Trusted friends have told me that this blog reads far too angst-ridden and desperate at times. I agree, but I’ve never deemed conflict to be an especially bad thing in the first place. Much of what fuels these pages was a result of a place and a very particular set of circumstances. Moving to a new city, however, gives one pause; having left that place and those conspiring events behind, would I be able to produce the same kind of impetus again? Don’t get me wrong, I’m the last person to be swayed by delusions of grandeur; the site is what it is and many are the times when I’ve woken up the next morning with a throbbing head, distinctly abashed. An unhealthy obsession with introspection does have its benefits after all; you might remain a perennial underachiever, but at least you’ll err on the side of caution, for the other way lies obnoxious ignorance. But how much of this blog, whatever it is, was musically-relevant conviction and not simple venting?
Why we love this music is because of how alive it makes us feel as human beings but also because, on the extremely rare occasion, it opens us up to other like-minded individuals. Extremely rare is the functional operator in the previous sentence; one that is a great tragedy, a tragedy that feels like betrayal, because how could it be any other way? The music finds you, and not the other way around, is something I’ve put great stock in. We’re constituted a certain way and so we find resonance in heavy metal because it appeals to those sensibilities in ways strange and mystical. But we’re social apes at the end of the day too, just innately restless and unsettled. To then find minds similar to ours fulfills our souls and makes us believe that “Hey! I’m not alone after all!“.
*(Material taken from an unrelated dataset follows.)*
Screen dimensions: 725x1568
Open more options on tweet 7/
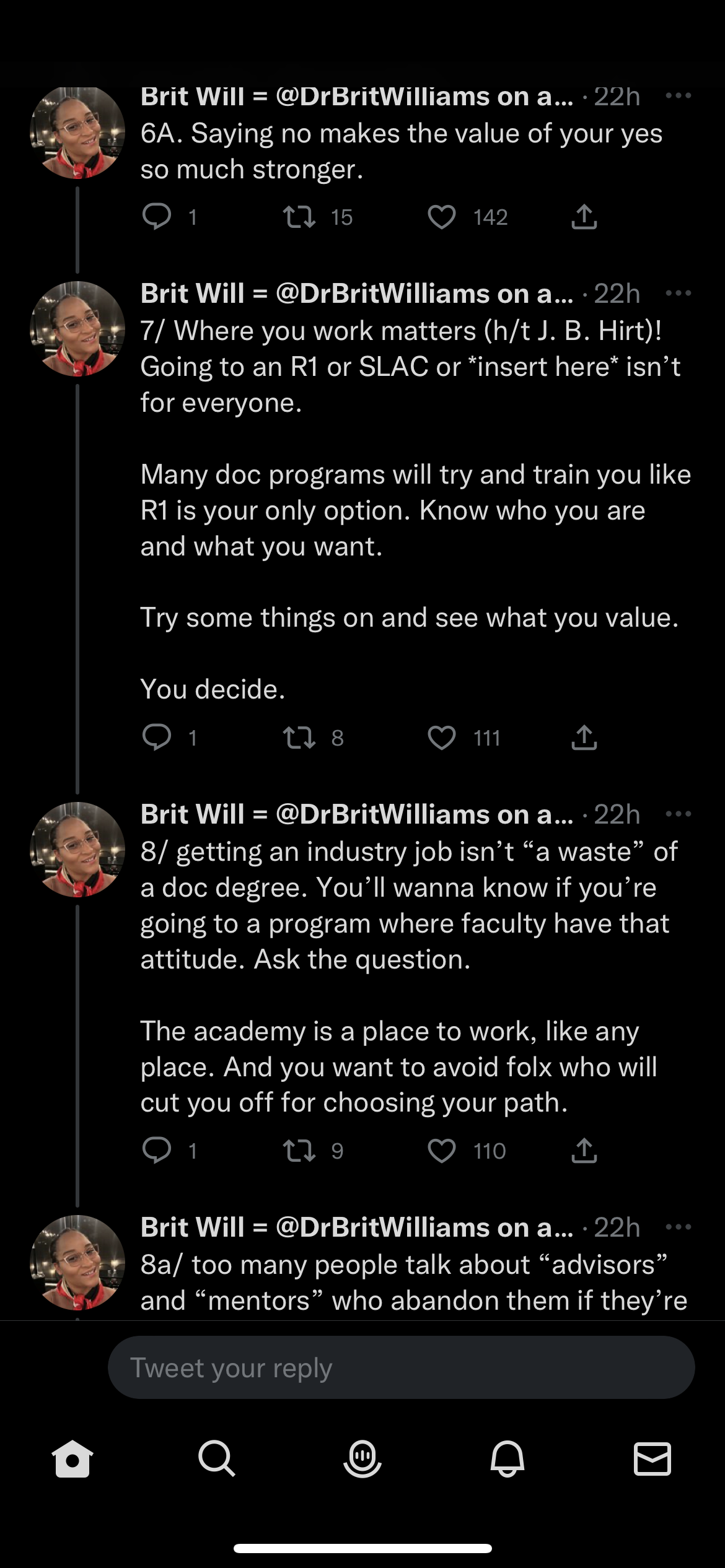[x=678, y=293]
When I first reached that place I spoke of, I knew no one, but metal has an almost pre-ordained way of bringing our kind together. Whether it be someone I had anonymously shared files with ten years before across the P2P network Soulseek, or an Anton LaVey doppelganger coming up to me at a local gig seeing the Deceased t-shirt I was wearing, or a wild-looking guy yelling ‘Confessions of a monotheistic whore!’ as evening prayers were offered in the mosque on the opposite side of the road; these were the people that eventually became my metal brothers. Die hard fans of the music, no doubt, but also people who captured some essence of what we bloviate about in abstract rants. Abrasive personalities such as ours never go down easy with anybody, least of all among ourselves, but through the ugly times, we managed to present a united front to the enemy.
And now that I’ve left them behind and I’m in a new city yet again, there was a curious, unsensing void for much of the last month. I did not hear any music to speak of, but this was a gap that felt more than simple metal fatigue and it left me wondering whether something essential inside had run dry. And then what would come of the self-righteous posturing on Old Drunk Bastard?
But I feel it returning, that familiar flush and hit of adrenaline that sinks your heart a couple of notches. It’s an old feeling now but it still meets with the effervescence of a new lover and what in the wide world could you possibly replace that with? My metal brothers are no longer here to share it with me, but our drunken songs, in shabby bars and at the Nilgiris, still ring out in my mind.